*EXERCISES*.
1. From the article on Toronto's reporting of workplace COVID-19 outbreaks, list each criterion for disclosing an outbreak that is attributed to Eileen de Villa.
2. According to the article on Toronto's workplace outbreak reporting, how many workplaces in the region currently have active outbreaks?
3. Carry the article on Toronto's workplace outbreak reporting forward from its final sentence.

*GIVEN TEXT*.
Toronto to report workplace outbreaks

Employers must also take additional measures to reduce spread of virus

Toronto to report workplace outbreaks

Toronto Public Health (TPH) has announced that it will begin reporting workplace-related outbreaks of the COVID-19 virus on a weekly basis.

Previously, all workplaces were grouped together but now they will be put into 11 categories, including offices, grocery stores, pharmacies, food processing sites, warehousing, shipping and distribution, construction and manufacturing.

“The criteria for disclosure includes sustained transmission of COVID-19 in a workplace; where a signification proportion of staff have been involved in the outbreak; where there is significant duration of an outbreak; and where the workplace is large enough that the risk of privacy concerns are mitigated,” says Eileen de Villa, Toronto’s medical officer of health.

Currently, there are 16 workplaces with active outbreaks in the region, she says.

“The question is how do we make sure we’ve got appropriate health measures, managing public health risk as best as possible while at the same time ensuring businesses are able to operate as safely as possible in the midst of a pandemic? That’s what these requirements are all about at the end of the day.”

Additional measures

Employers will need to take additional actions and measures to reduce the spread of the virus, says De Villa, and that includes “immediately” notifying TPH when two or more employees have the virus, and to designate a contact person to work with TPH and implement any measures that are required.

Employers must also implement “rigorous and frequent” cleaning in all high-touch areas and areas that are accessible to pubic and ensure “regular, functional assessments” of heating, ventilation and air conditions systems, she says.

*DATASET RECORDS*.
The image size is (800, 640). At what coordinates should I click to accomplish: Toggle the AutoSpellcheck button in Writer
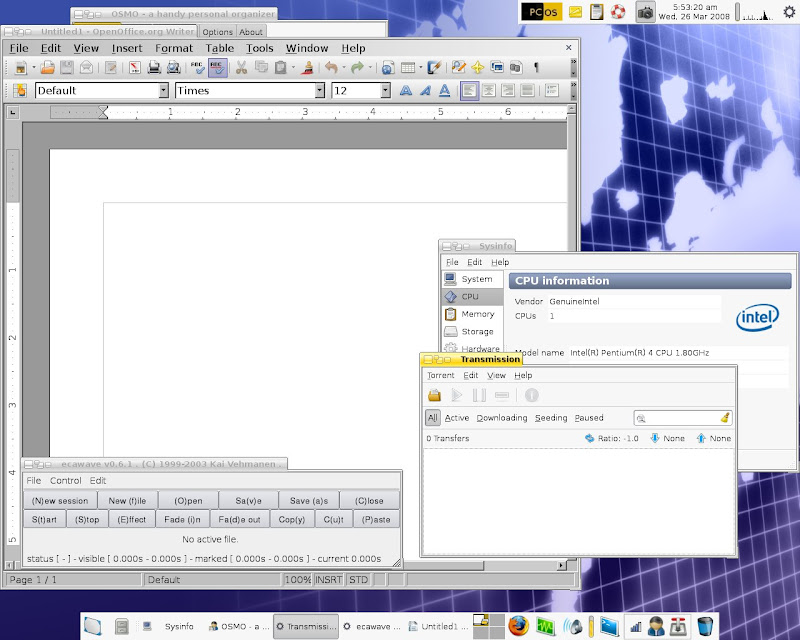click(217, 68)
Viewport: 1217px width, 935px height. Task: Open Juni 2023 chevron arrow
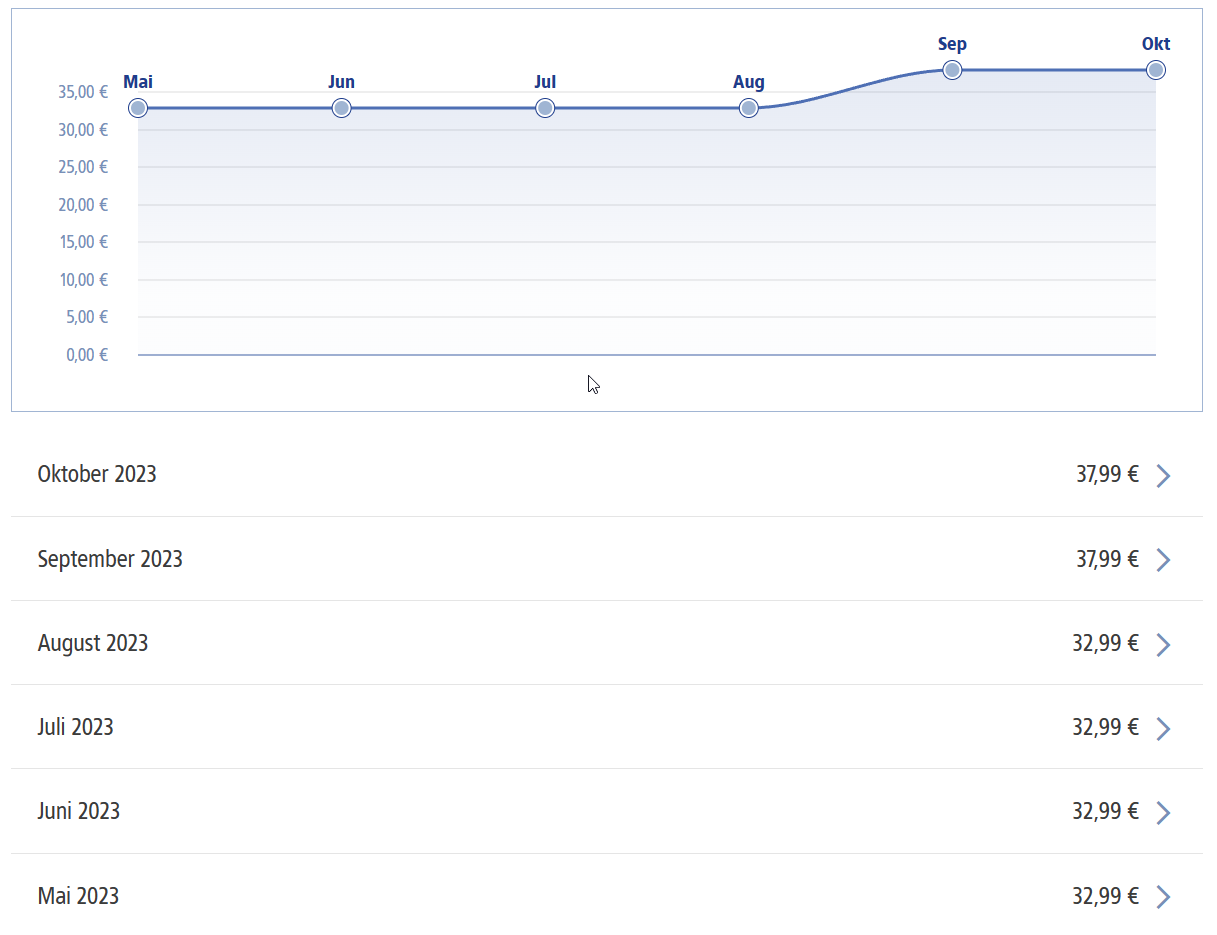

* * *

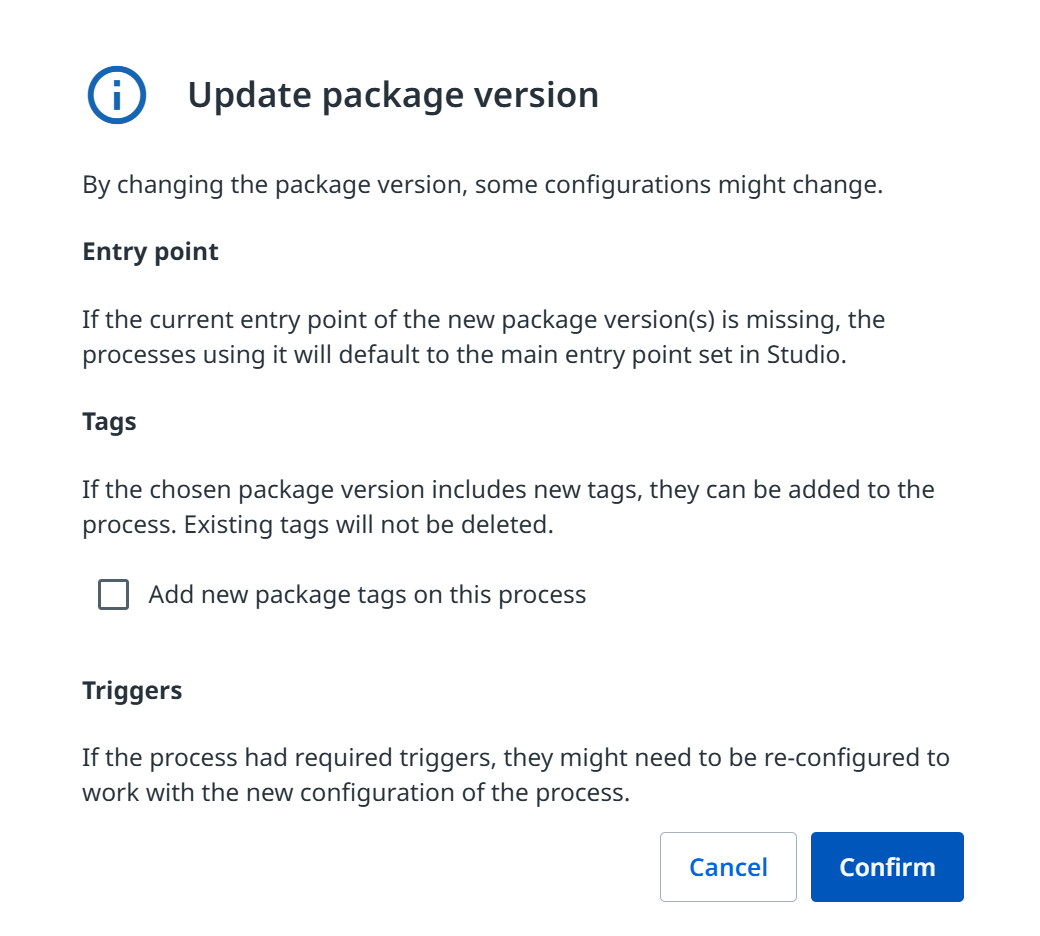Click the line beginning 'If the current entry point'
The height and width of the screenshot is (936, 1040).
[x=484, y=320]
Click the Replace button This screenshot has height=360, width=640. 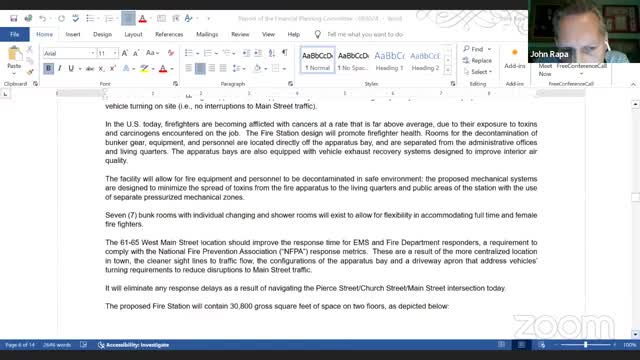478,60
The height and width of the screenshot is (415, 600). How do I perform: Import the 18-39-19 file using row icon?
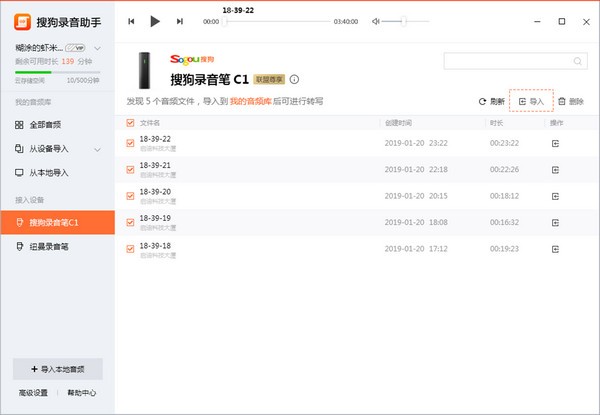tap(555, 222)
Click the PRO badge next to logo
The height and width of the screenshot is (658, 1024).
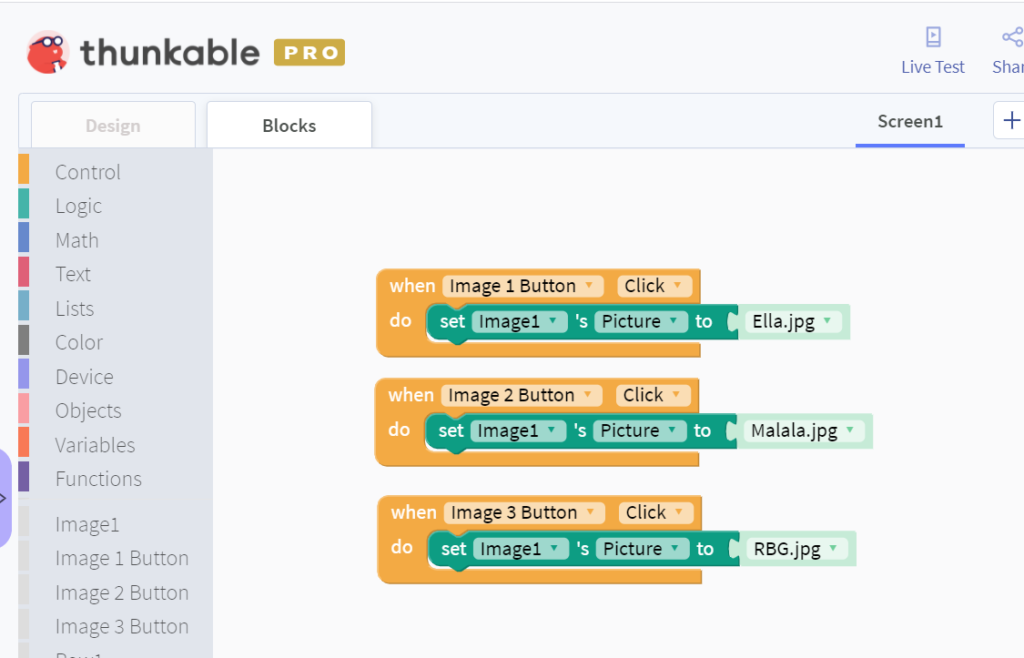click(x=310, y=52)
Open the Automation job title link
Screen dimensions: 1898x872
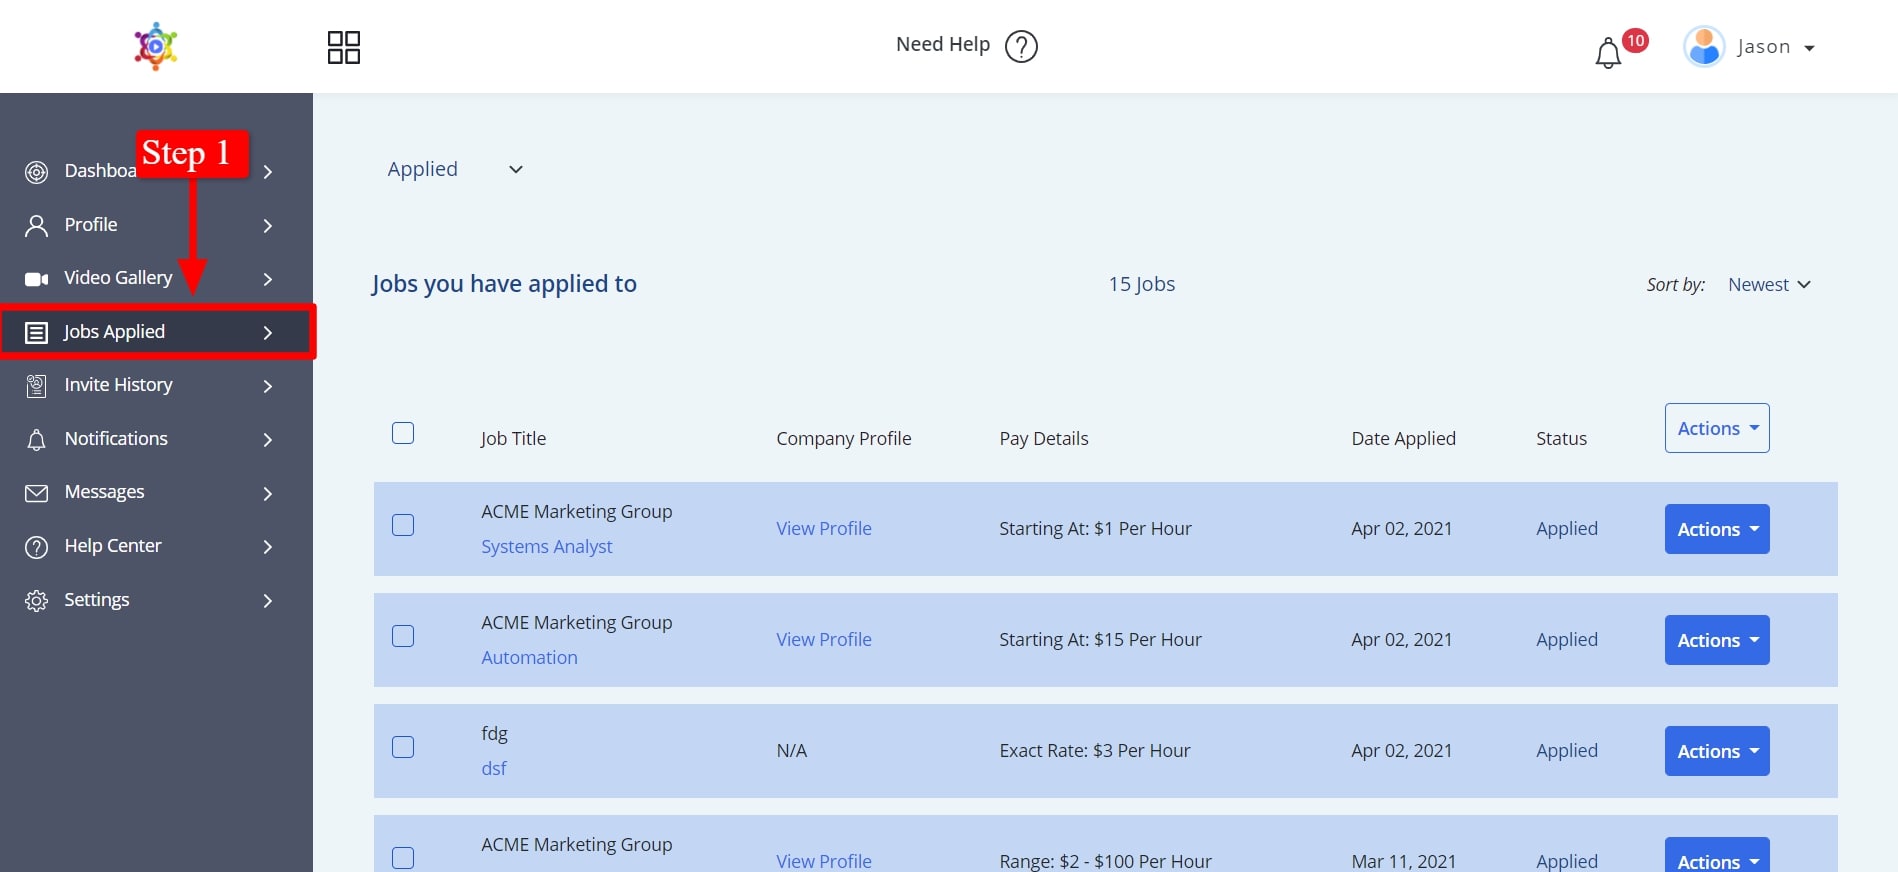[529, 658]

* * *

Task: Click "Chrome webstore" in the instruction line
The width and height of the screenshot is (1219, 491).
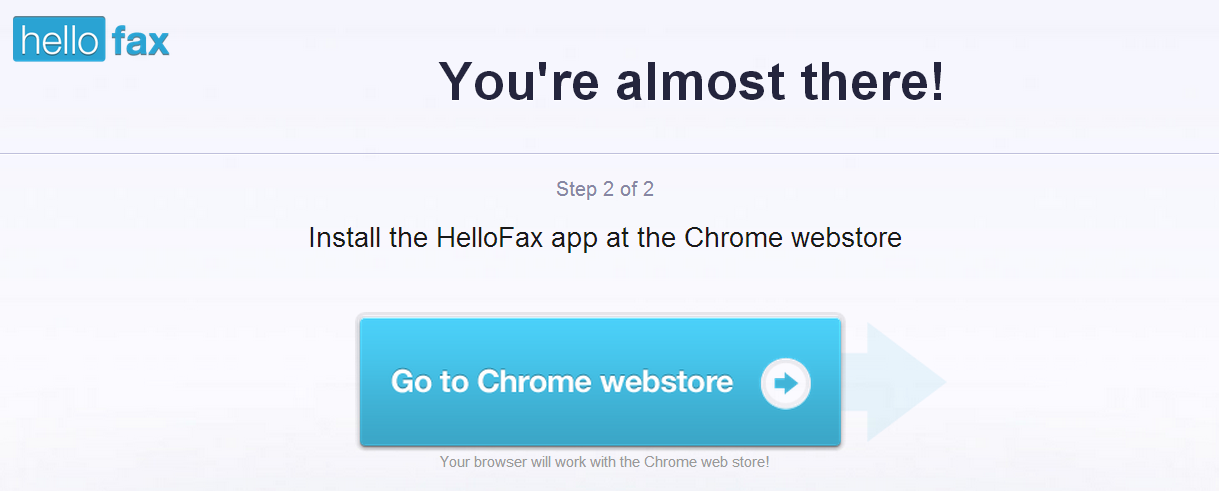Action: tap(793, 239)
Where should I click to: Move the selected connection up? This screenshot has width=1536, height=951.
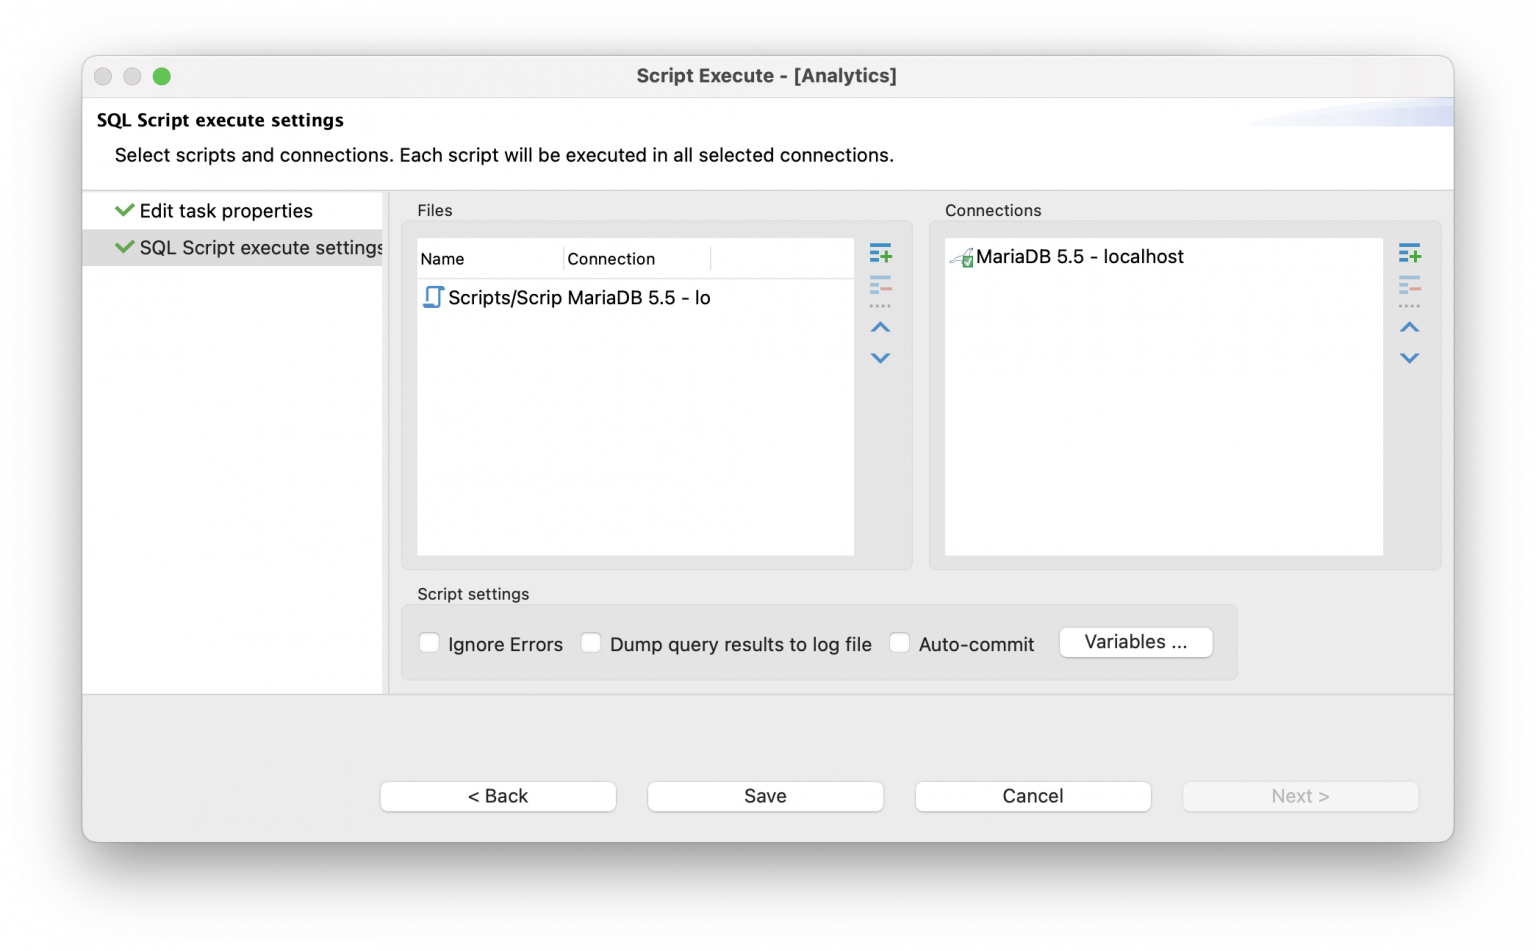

*ANSWER SECTION*.
1.
- Sustained transmission of COVID-19 in a workplace
- A significant proportion of staff involved in the outbreak
- A significant duration of the outbreak
- A workplace large enough that privacy concerns are mitigated

2. Sixteen workplaces.

3.
Businesses must also ensure physical distancing of employees by at least two metres take place throughout the workplace where reasonably possible.

“Employers are also required to ensure all employees are aware of any benefits and/or pay to which they may be entitled in the vent COVID 19 make sit impossible for them to work as usual,” says De Villa.

The move to greater transparency is important, says Matthew Pegg, general manager of the city’s Office of Emergency Management.

“By informing the public, we can help to inform behaviour,” he says. “The data informs enhanced measures needed to keep workers safe. And by drawing attention to unsafe settings, we can hold employers and also governments accountable.”

It’s about taking care of the front-line workers who are often at the greatest risk, says Pegg.

“Our intention here is not only to inform but to spur action to protect workers.”

If there are specific incidents with COVID-19 transmission within a workplace and it’s clear that the health requirements are not being followed, that’s a circumstance where TPH can use something like the Health Protection and Promotion Act which is specifically designated for the control of communicable diseases within the city, says De Villa.

“We are expecting that businesses will comply of their own accord because, in fact, it just makes good sense.”

In November, employers in Toronto were told that staff should implement work from home wherever possible.

Twenty per cent of COVID-19 infections among working-age adults in Ontario can be attributed to workplace transmission, according to a report from the Institute for Work & Health (IWH) released in September.